From 1630346bd9ba01e2227996513ffefdf1dd5f4ef0 Mon Sep 17 00:00:00 2001
From: Cyber MacGeddon <cybermaggedon@gmail.com>
Date: Sun, 12 Apr 2026 15:55:13 +0100
Subject: [PATCH] Changed API gateway and SDK

---
 trustgraph-base/trustgraph/api/__init__.py    |  2 ++
 trustgraph-base/trustgraph/api/async_flow.py  | 20 ++++++++-----
 .../trustgraph/api/async_socket_client.py     | 26 ++++++++++++-----
 trustgraph-base/trustgraph/api/flow.py        | 20 +++++++++----
 .../trustgraph/api/socket_client.py           | 28 +++++++++++++------
 trustgraph-base/trustgraph/api/types.py       | 26 +++++++++++++++++
 trustgraph-cli/trustgraph/cli/invoke_llm.py   |  4 +--
 7 files changed, 96 insertions(+), 30 deletions(-)

diff --git a/trustgraph-base/trustgraph/api/__init__.py b/trustgraph-base/trustgraph/api/__init__.py
index 8b703dc7..2f44aad0 100644
--- a/trustgraph-base/trustgraph/api/__init__.py
+++ b/trustgraph-base/trustgraph/api/__init__.py
@@ -107,6 +107,7 @@ from .types import (
     AgentObservation,
     AgentAnswer,
     RAGChunk,
+    TextCompletionResult,
     ProvenanceEvent,
 )
 
@@ -185,6 +186,7 @@ __all__ = [
     "AgentObservation",
     "AgentAnswer",
     "RAGChunk",
+    "TextCompletionResult",
     "ProvenanceEvent",
 
     # Exceptions
diff --git a/trustgraph-base/trustgraph/api/async_flow.py b/trustgraph-base/trustgraph/api/async_flow.py
index 2ff37307..9dd110c6 100644
--- a/trustgraph-base/trustgraph/api/async_flow.py
+++ b/trustgraph-base/trustgraph/api/async_flow.py
@@ -14,6 +14,8 @@ import aiohttp
 import json
 from typing import Optional, Dict, Any, List
 
+from . types import TextCompletionResult
+
 from . exceptions import ProtocolException, ApplicationException
 
 
@@ -434,12 +436,11 @@ class AsyncFlowInstance:
 
         return await self.request("agent", request_data)
 
-    async def text_completion(self, system: str, prompt: str, **kwargs: Any) -> str:
+    async def text_completion(self, system: str, prompt: str, **kwargs: Any) -> TextCompletionResult:
         """
         Generate text completion (non-streaming).
 
         Generates a text response from an LLM given a system prompt and user prompt.
-        Returns the complete response text.
 
         Note: This method does not support streaming. For streaming text generation,
         use AsyncSocketFlowInstance.text_completion() instead.
@@ -450,19 +451,19 @@ class AsyncFlowInstance:
             **kwargs: Additional service-specific parameters
 
         Returns:
-            str: Complete generated text response
+            TextCompletionResult: Result with text, in_token, out_token, model
 
         Example:
             ```python
             async_flow = await api.async_flow()
             flow = async_flow.id("default")
 
-            # Generate text
-            response = await flow.text_completion(
+            result = await flow.text_completion(
                 system="You are a helpful assistant.",
                 prompt="Explain quantum computing in simple terms."
             )
-            print(response)
+            print(result.text)
+            print(f"Tokens: {result.in_token} in, {result.out_token} out")
             ```
         """
         request_data = {
@@ -473,7 +474,12 @@ class AsyncFlowInstance:
         request_data.update(kwargs)
 
         result = await self.request("text-completion", request_data)

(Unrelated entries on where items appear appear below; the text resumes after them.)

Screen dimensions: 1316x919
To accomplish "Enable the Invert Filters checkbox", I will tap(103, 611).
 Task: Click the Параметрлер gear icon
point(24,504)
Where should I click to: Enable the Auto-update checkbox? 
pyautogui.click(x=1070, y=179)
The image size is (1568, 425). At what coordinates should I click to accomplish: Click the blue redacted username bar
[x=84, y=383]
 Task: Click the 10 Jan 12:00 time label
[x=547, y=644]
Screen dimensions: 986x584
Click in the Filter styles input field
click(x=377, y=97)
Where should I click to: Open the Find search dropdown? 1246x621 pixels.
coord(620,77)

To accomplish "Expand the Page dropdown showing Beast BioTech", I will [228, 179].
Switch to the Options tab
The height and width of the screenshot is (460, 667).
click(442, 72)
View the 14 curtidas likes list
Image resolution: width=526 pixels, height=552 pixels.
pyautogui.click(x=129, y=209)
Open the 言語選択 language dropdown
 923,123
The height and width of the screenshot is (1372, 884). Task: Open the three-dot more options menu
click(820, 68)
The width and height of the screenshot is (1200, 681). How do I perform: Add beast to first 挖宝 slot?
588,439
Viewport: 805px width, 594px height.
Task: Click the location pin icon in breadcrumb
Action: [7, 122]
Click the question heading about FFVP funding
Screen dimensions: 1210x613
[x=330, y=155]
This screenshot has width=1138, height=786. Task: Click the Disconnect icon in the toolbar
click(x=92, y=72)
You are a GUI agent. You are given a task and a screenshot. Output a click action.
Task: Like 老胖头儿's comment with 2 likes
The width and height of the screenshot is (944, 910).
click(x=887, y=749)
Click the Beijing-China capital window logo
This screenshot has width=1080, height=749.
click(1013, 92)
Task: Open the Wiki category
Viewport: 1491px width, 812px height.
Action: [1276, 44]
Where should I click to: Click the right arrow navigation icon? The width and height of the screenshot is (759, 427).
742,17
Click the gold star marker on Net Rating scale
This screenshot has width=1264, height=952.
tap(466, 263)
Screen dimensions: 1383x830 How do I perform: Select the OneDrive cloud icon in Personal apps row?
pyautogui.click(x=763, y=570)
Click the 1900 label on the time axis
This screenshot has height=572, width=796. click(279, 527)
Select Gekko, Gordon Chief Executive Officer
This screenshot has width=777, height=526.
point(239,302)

-        return result.get("response", "")
+        return TextCompletionResult(
+            text=result.get("response", ""),
+            in_token=result.get("in_token", 0) or 0,
+            out_token=result.get("out_token", 0) or 0,
+            model=result.get("model", "") or "",
+        )
 
     async def graph_rag(self, query: str, user: str, collection: str,
                         max_subgraph_size: int = 1000, max_subgraph_count: int = 5,
diff --git a/trustgraph-base/trustgraph/api/async_socket_client.py b/trustgraph-base/trustgraph/api/async_socket_client.py
index 7a239b07..9c9c30d5 100644
--- a/trustgraph-base/trustgraph/api/async_socket_client.py
+++ b/trustgraph-base/trustgraph/api/async_socket_client.py
@@ -4,7 +4,7 @@ import asyncio
 import websockets
 from typing import Optional, Dict, Any, AsyncIterator, Union
 
-from . types import AgentThought, AgentObservation, AgentAnswer, RAGChunk
+from . types import AgentThought, AgentObservation, AgentAnswer, RAGChunk, TextCompletionResult
 from . exceptions import ProtocolException, ApplicationException
 
 
@@ -211,7 +211,10 @@ class AsyncSocketClient:
             return RAGChunk(
                 content=content,
                 end_of_stream=resp.get("end_of_stream", False),
-                error=None
+                error=None,
+                in_token=resp.get("in_token", 0) or 0,
+                out_token=resp.get("out_token", 0) or 0,
+                model=resp.get("model", "") or "",
             )
 
     async def aclose(self):
@@ -269,7 +272,11 @@ class AsyncSocketFlowInstance:
             return await self.client._send_request("agent", self.flow_id, request)
 
     async def text_completion(self, system: str, prompt: str, streaming: bool = False, **kwargs):
-        """Text completion with optional streaming"""
+        """Text completion with optional streaming.
+
+        Non-streaming: returns a TextCompletionResult with text and token counts.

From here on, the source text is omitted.